Effective synthesis of Pittsburg Compound B (¹¹C-PIB) for clinical application by on-column ¹¹C-methylation

Objectives The Pittsburg Compound B (¹¹C-PIB) is a radiotracer for imaging amyloid plaques in Alzheimer’s disease by PET. The aim of this study was to develop an efficient fully automated synthesis method to achieve a high radiochemical yield of ¹¹C-PIB with small amount of precursor based on the “on-column method".

Methods ¹¹C-Methyl triflate (¹¹C-MeOTf) passed through the column, which contained 1 mg of precursor, 6-OH-BTA-0 in Methylethylketone. After on-column ¹¹C-methylation using ¹¹C-MeOTf, ¹¹C-PIB was eluted with organic solvent. The solution was transferred into the reservoir and then injected onto the HPLC column. The peak corresponding to ¹¹C-PIB was transferred into a rotary evaporator flask.
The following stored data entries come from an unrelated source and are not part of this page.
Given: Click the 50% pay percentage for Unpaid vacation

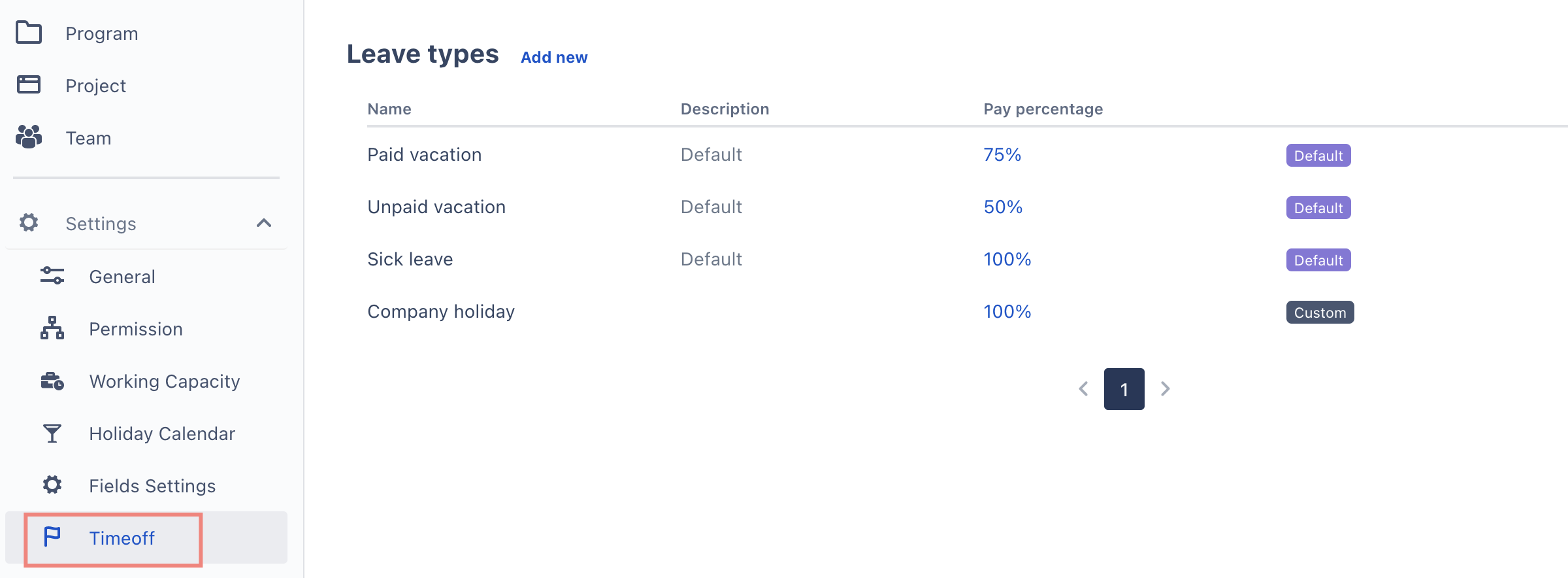Looking at the screenshot, I should [x=1003, y=207].
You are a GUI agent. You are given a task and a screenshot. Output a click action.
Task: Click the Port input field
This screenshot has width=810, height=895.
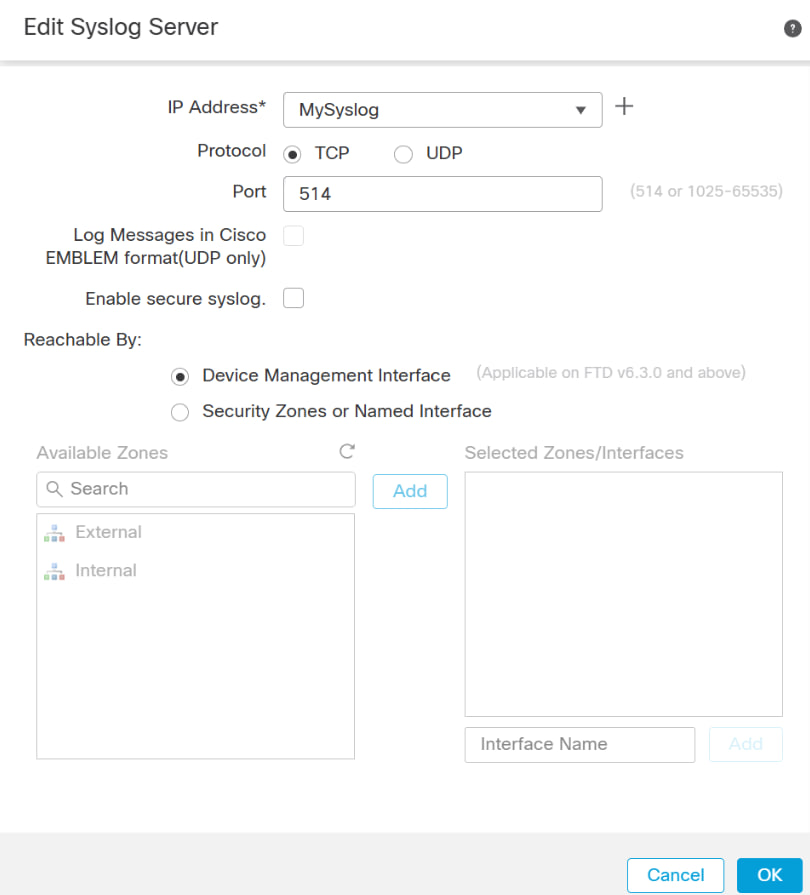442,193
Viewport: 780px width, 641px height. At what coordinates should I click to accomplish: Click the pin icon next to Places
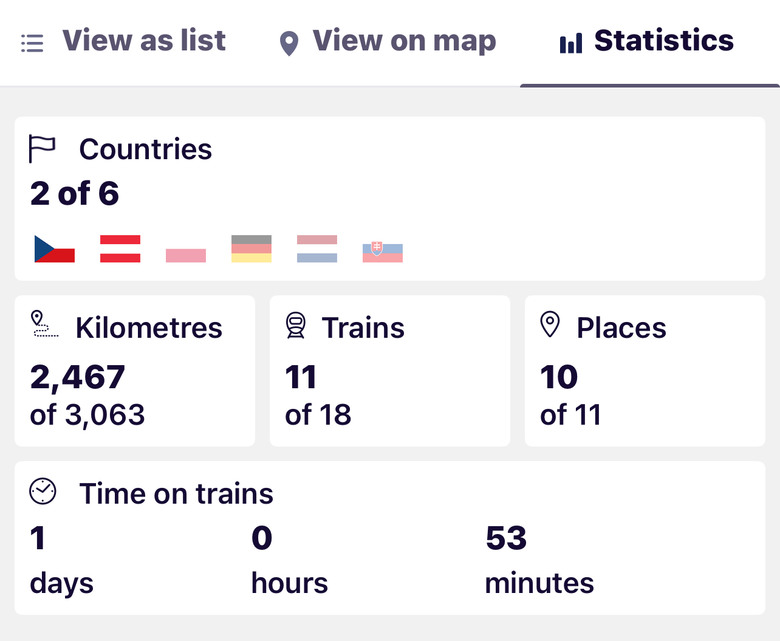[550, 324]
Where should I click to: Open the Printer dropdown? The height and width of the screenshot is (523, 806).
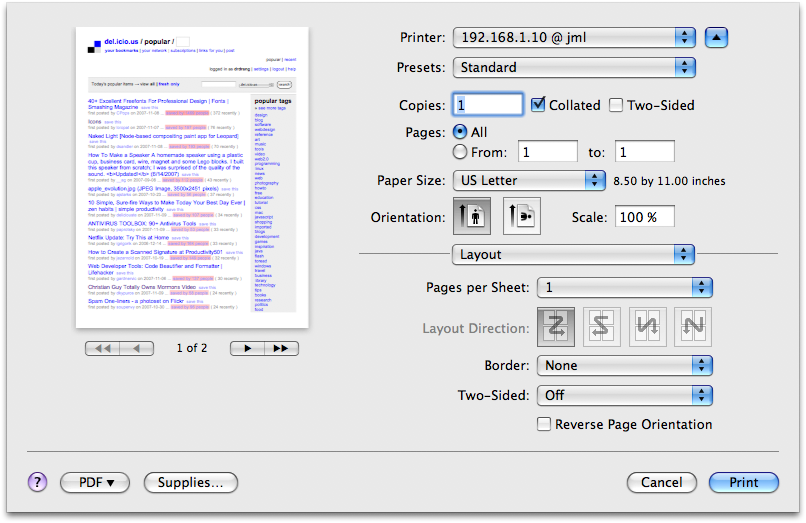pyautogui.click(x=573, y=38)
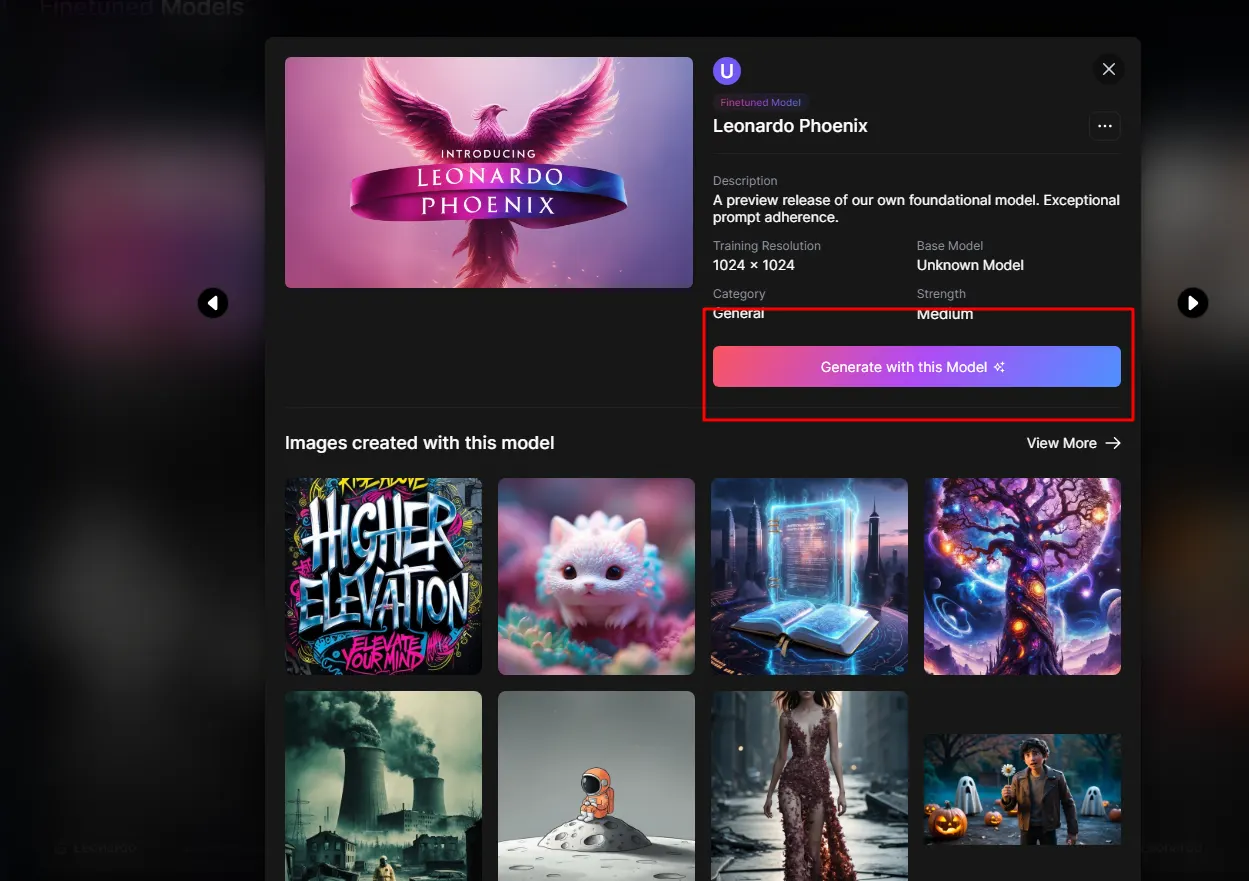Click the next model arrow icon
Image resolution: width=1249 pixels, height=881 pixels.
tap(1192, 302)
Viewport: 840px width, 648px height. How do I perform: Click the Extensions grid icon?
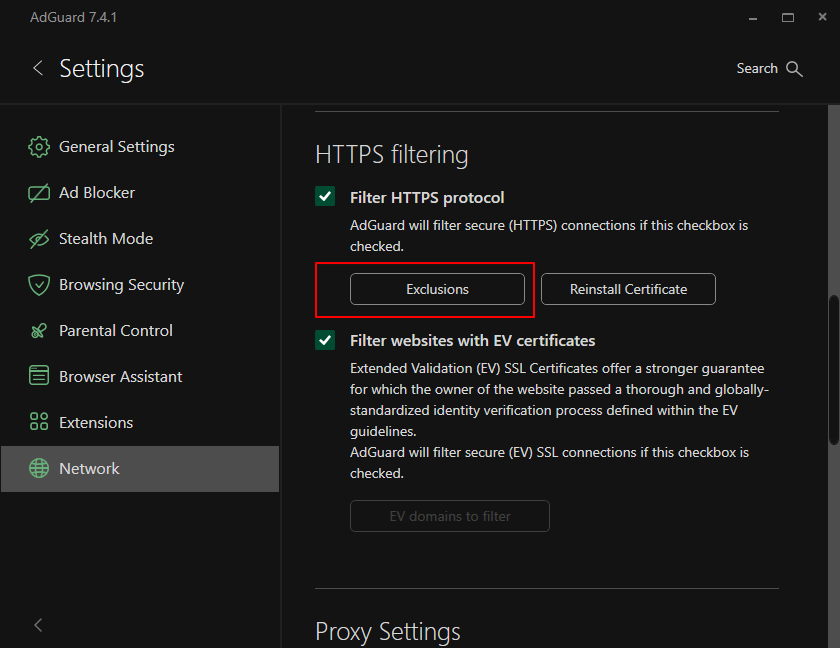(x=39, y=423)
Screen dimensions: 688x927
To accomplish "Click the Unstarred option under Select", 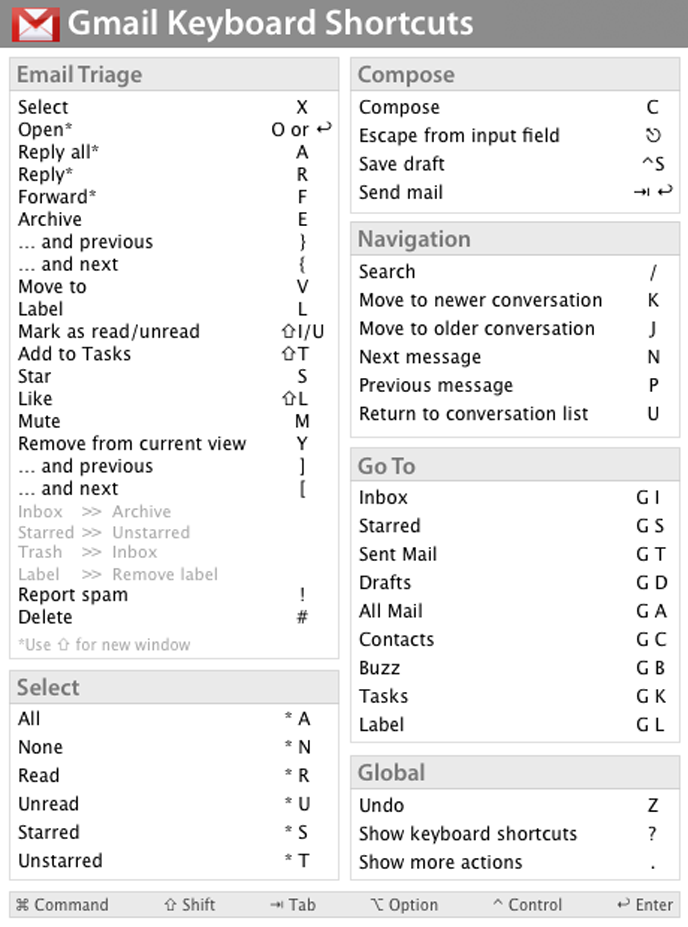I will (60, 861).
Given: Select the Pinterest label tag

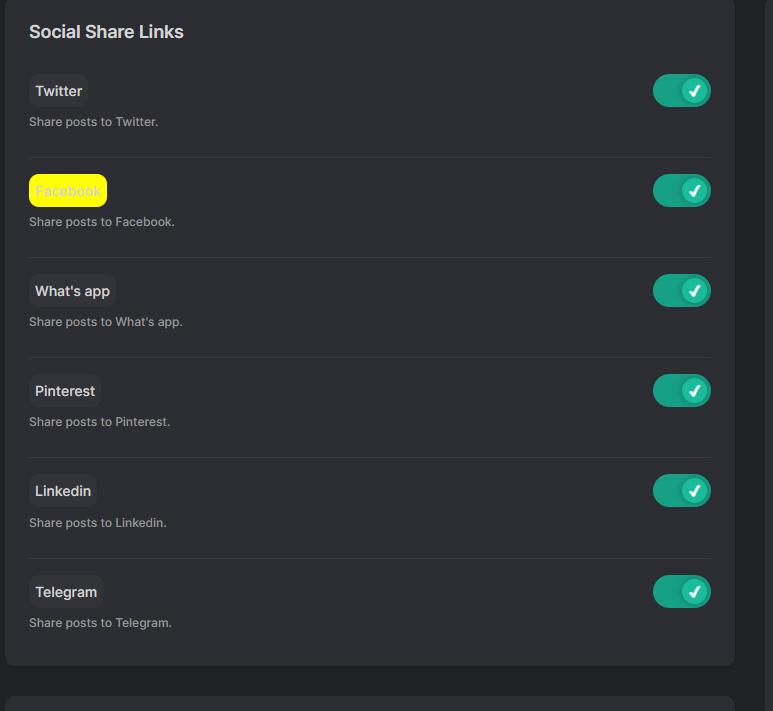Looking at the screenshot, I should (x=65, y=391).
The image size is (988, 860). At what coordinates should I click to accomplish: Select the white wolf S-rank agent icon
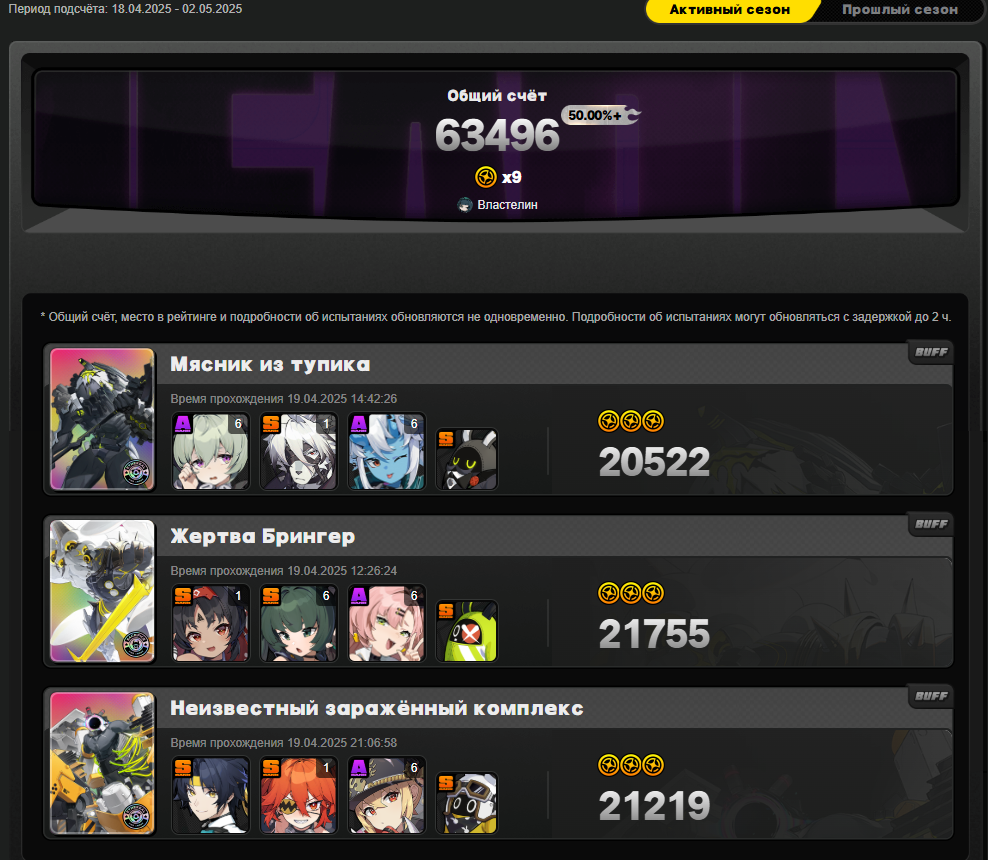tap(299, 451)
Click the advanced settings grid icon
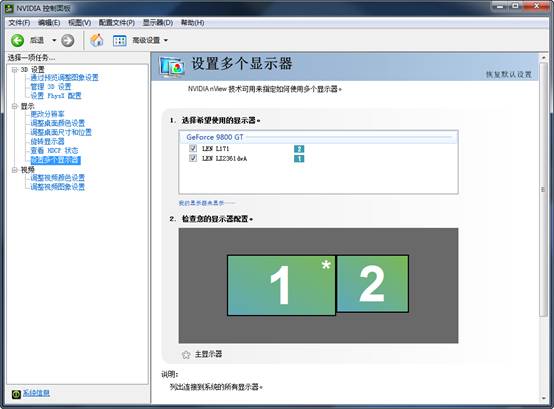 (x=119, y=41)
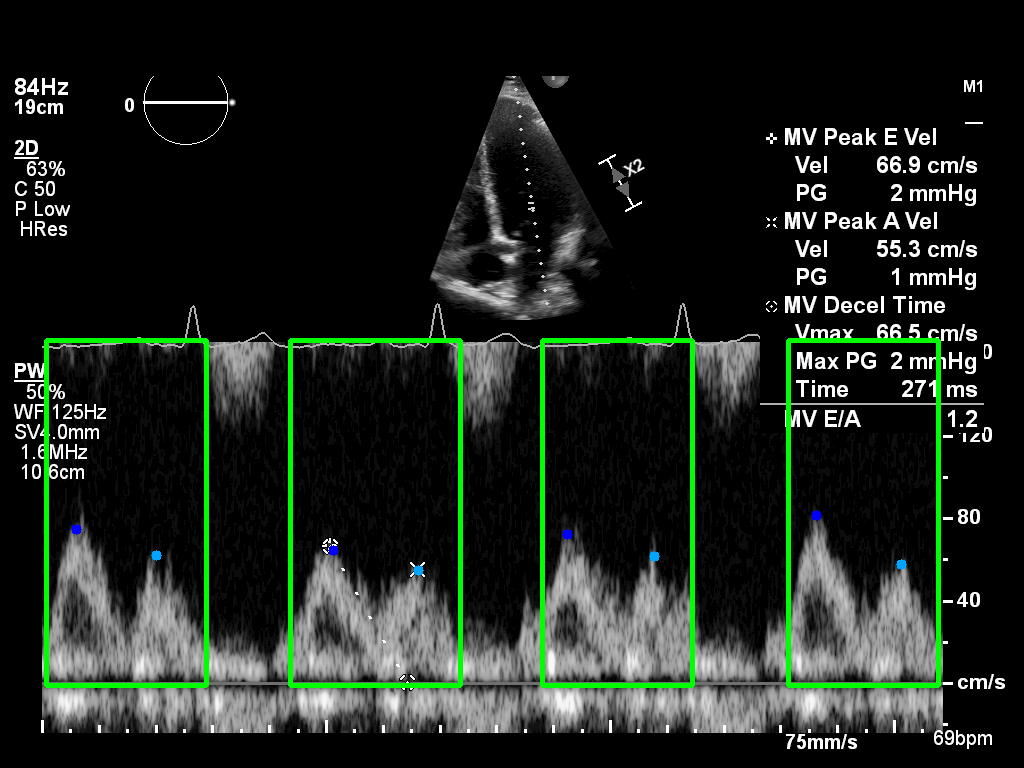
Task: Click the MV Decel Time circle caliper icon
Action: tap(770, 306)
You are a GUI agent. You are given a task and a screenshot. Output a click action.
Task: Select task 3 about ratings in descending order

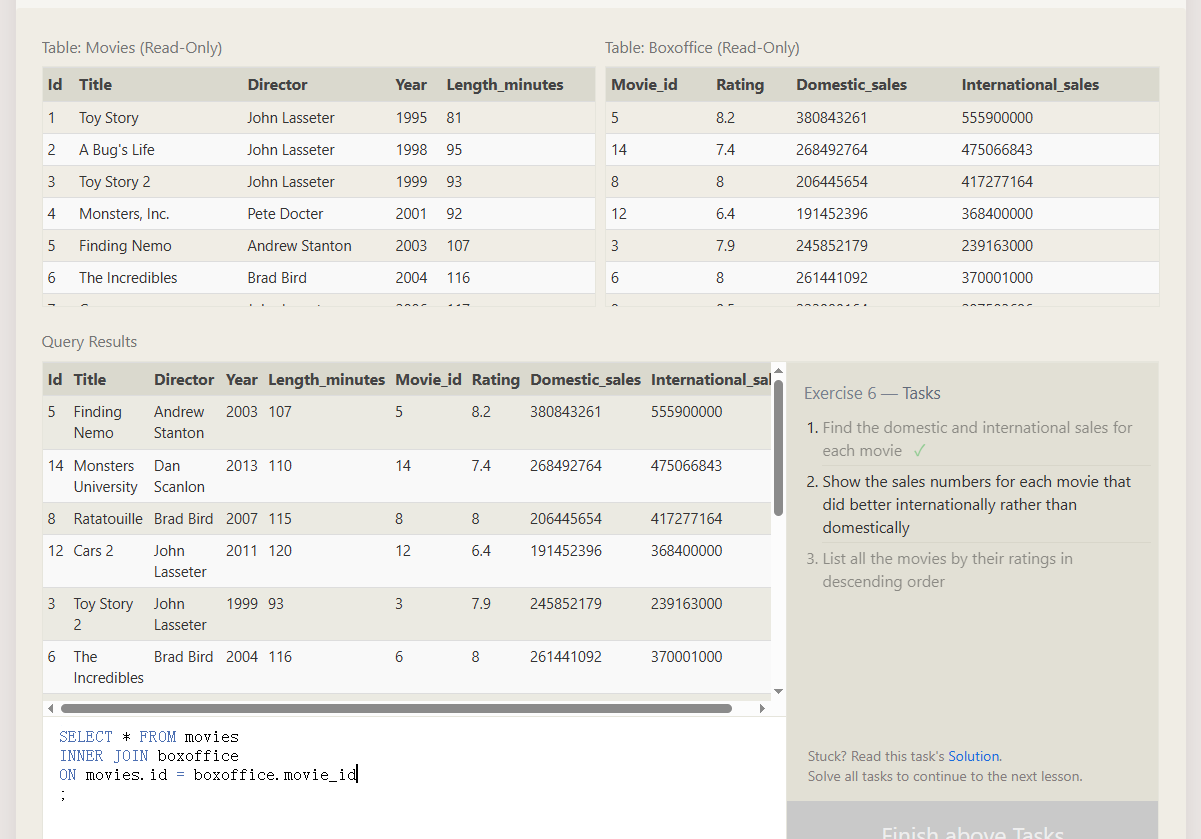coord(946,570)
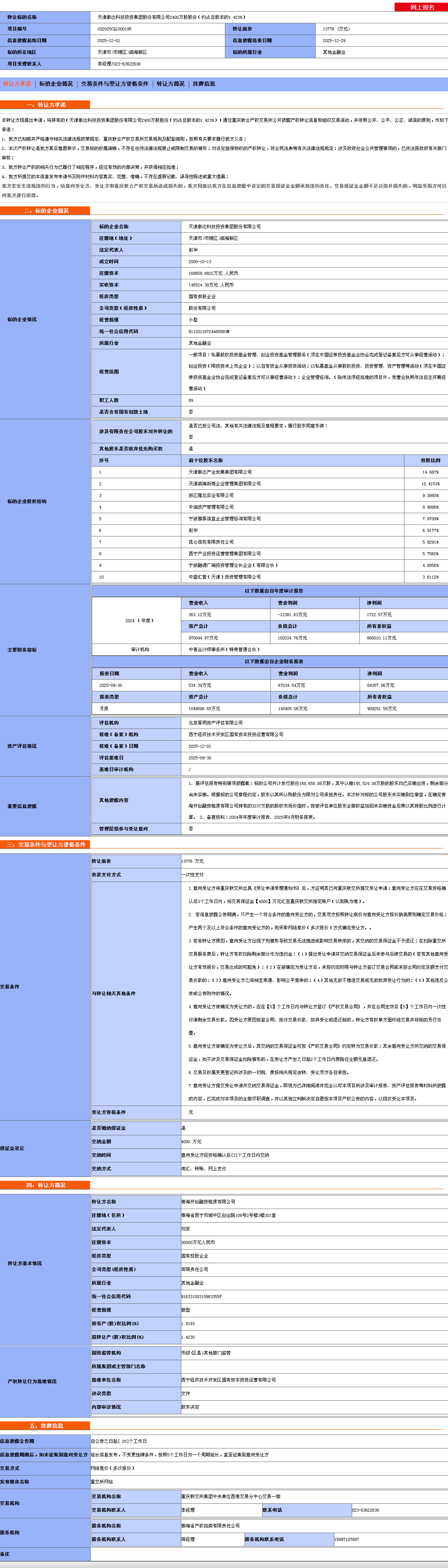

The solvent was removed in vacuo, and the residue was dissolved in saline, and then passed through a sterile filter to give the ¹¹C-PIB injection.

Results This method produced ¹¹C-PIB in less than 40 min after end of bombardment, with a 10% radiochemical yield, a 17-21 MBq/nmol specific activity and a high radiochemical purity (>99%).

Conclusions This synthesis method, achieving a high radiochemical yield with a small amount of precursor, is promising for the routine production of ¹¹C-PIB, and gives shortening of the preparations time as compared with conventional methods.